*What you need to do*. The entries are to be returned exactly as written.

Start of Block

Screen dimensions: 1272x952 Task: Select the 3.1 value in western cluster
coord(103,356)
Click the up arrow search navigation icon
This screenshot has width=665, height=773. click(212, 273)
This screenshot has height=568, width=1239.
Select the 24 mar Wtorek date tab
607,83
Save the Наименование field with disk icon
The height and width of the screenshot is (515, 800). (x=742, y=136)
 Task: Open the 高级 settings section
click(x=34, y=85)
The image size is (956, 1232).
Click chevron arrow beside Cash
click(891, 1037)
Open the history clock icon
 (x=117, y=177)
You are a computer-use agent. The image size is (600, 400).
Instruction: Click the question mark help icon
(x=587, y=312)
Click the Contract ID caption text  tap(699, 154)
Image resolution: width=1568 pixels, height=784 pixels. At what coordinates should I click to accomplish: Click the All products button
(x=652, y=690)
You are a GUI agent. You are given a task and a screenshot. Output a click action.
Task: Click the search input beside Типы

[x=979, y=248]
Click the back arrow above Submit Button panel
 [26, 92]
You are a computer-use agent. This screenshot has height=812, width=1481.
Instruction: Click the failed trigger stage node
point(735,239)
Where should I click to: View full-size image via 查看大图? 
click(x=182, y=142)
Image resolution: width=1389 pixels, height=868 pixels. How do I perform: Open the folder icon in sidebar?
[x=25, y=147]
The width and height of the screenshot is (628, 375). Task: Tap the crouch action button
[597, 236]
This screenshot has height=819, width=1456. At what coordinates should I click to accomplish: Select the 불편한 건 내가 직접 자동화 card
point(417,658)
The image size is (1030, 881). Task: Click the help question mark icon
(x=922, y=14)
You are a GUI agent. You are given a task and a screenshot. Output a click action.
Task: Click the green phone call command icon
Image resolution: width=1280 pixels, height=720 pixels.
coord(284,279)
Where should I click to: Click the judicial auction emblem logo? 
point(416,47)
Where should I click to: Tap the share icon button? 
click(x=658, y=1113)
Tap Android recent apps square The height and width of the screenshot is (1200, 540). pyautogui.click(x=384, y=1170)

End of Block

*Written response*.
Screen dimensions: 1272x952 Task: Select the 3.1 value in western cluster
coord(103,356)
Click the up arrow search navigation icon
This screenshot has width=665, height=773. click(212, 273)
This screenshot has height=568, width=1239.
Select the 24 mar Wtorek date tab
607,83
Save the Наименование field with disk icon
The height and width of the screenshot is (515, 800). (x=742, y=136)
 Task: Open the 高级 settings section
click(x=34, y=85)
The image size is (956, 1232).
Click chevron arrow beside Cash
click(891, 1037)
Open the history clock icon
 (x=117, y=177)
You are a computer-use agent. The image size is (600, 400).
Instruction: Click the question mark help icon
(x=587, y=312)
Click the Contract ID caption text  tap(699, 154)
Image resolution: width=1568 pixels, height=784 pixels. At what coordinates should I click to accomplish: Click the All products button
(x=652, y=690)
You are a GUI agent. You are given a task and a screenshot. Output a click action.
Task: Click the search input beside Типы

[x=979, y=248]
Click the back arrow above Submit Button panel
 [26, 92]
You are a computer-use agent. This screenshot has height=812, width=1481.
Instruction: Click the failed trigger stage node
point(735,239)
Where should I click to: View full-size image via 查看大图? 
click(x=182, y=142)
Image resolution: width=1389 pixels, height=868 pixels. How do I perform: Open the folder icon in sidebar?
[x=25, y=147]
The width and height of the screenshot is (628, 375). Task: Tap the crouch action button
[597, 236]
This screenshot has height=819, width=1456. At what coordinates should I click to accomplish: Select the 불편한 건 내가 직접 자동화 card
point(417,658)
The image size is (1030, 881). Task: Click the help question mark icon
(x=922, y=14)
You are a GUI agent. You are given a task and a screenshot. Output a click action.
Task: Click the green phone call command icon
Image resolution: width=1280 pixels, height=720 pixels.
coord(284,279)
Where should I click to: Click the judicial auction emblem logo? 
point(416,47)
Where should I click to: Tap the share icon button? 
click(x=658, y=1113)
Tap Android recent apps square The height and width of the screenshot is (1200, 540). pyautogui.click(x=384, y=1170)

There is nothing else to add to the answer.